The Dutch frigate Tromp was called to the scene and caught up with the MS Taipan some 560 miles off the Somali coast because the German crew had managed to shut down the ship’s engines. The vessel was almost at a standstill as the pirates boarded, the Dutch navy said.
What followed was the stuff of a James Bond film: after the Dutch frigate attempted to negotiate with the pirates but failed, a helicopter gunship from the Tromp took off and machine-gunned the bridge of the MS Taipan. Minutes later the helicopter hovered over containers on the bow of the MS Taipan allowing a unit of heavily armed marines to abseil on to the deck, storm the vessel and retake it.
Despite the damage to the ship’s bridge, the MS Taipan was then able to continue its voyage from the Kenyan port of Mombasa to Djibouti. The marines detained the 10 Somali pirates on board the ship.
The raid was described as an exceptional feat yesterday as most attempts to stop piracy on the high seas usually result in captured ships being left in the hands of their hijackers because of fears for the safety of the crew.
Last year, Germany dispatched 200 members of its elite GSG9 commando unit to East Africa in an attempt to free the German freighter Hansa Stavanger from Somali pirates. However they made no attempt to retake the ship because of concerns about the crew.
Piracy increased globally by 40 per cent last year, with almost half of the 406 incidents attributed to Somalis.
Separately, the South Korean navy said it was shadowing the South Korean supertanker Samho Dream, which was hijacked by pirates 700 miles south of the Gulf of Aden on Sunday. The 300,000-tonne ship is said to have a cargo of oil worth £105m.

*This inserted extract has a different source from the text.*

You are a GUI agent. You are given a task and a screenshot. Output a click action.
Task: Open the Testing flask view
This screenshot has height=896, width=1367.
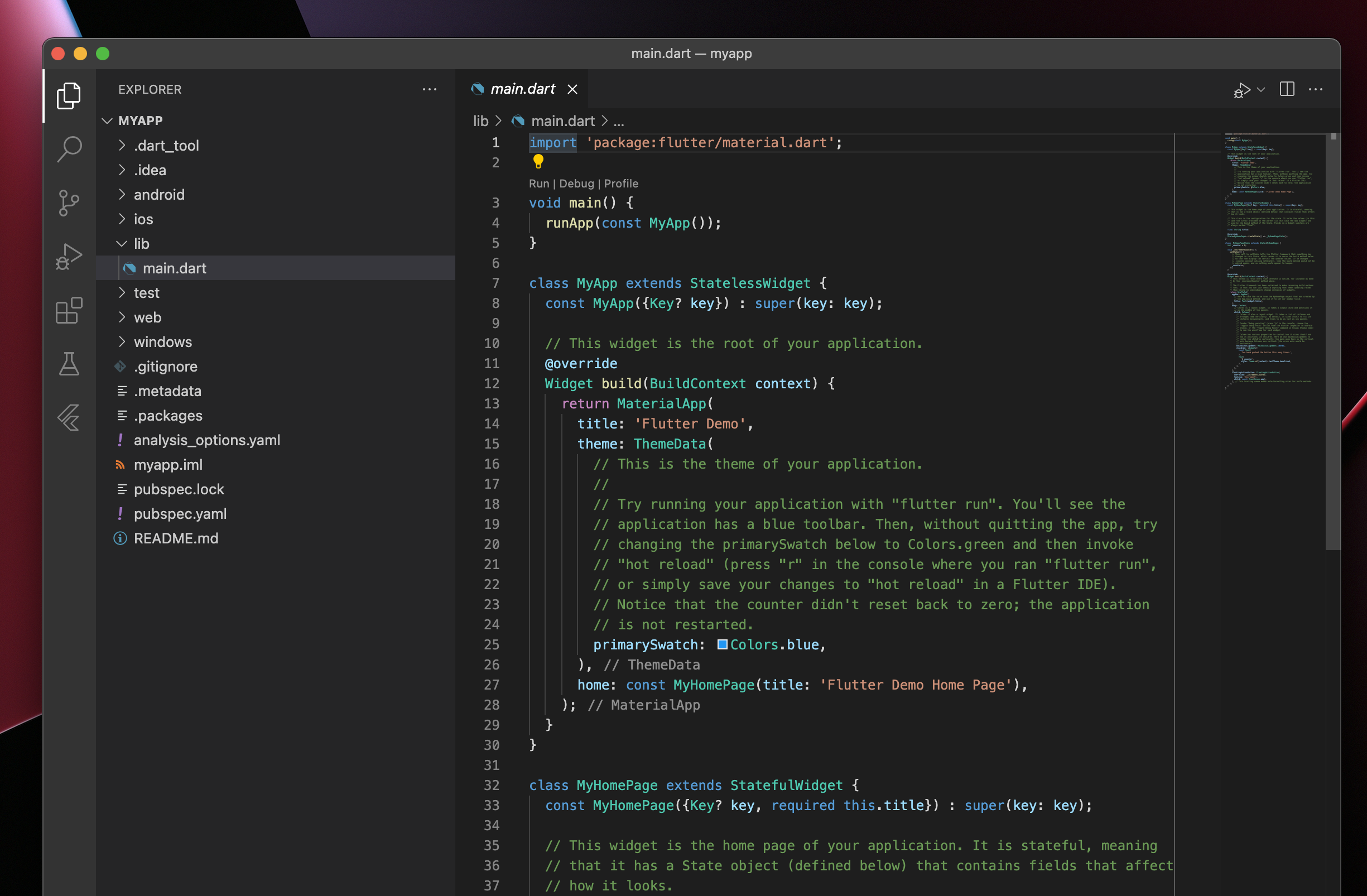[x=69, y=364]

The tanker was sailing toward Somalia’s coast, South Korea’s foreign ministry said. “It looks like negotiations might happen, but we can’t confirm anything because the hostages as well as the oil tanker are at risk,” said Lim Jeong-taek, a foreign ministry spokesman.
Previously, when Somali pirates have captured supertankers, naval forces patrolling the Gulf of Aden have only moved close to where the vessels have been anchored to monitor them until they are released.
Somalia has not had a functioning government since 1991 and its lawless coastline is a haven for pirates. At least 17 ships and more than 240 crew are believed to be held by pirates off the coast of Somalia. Large ransoms have become a way to make money in the impoverished nation.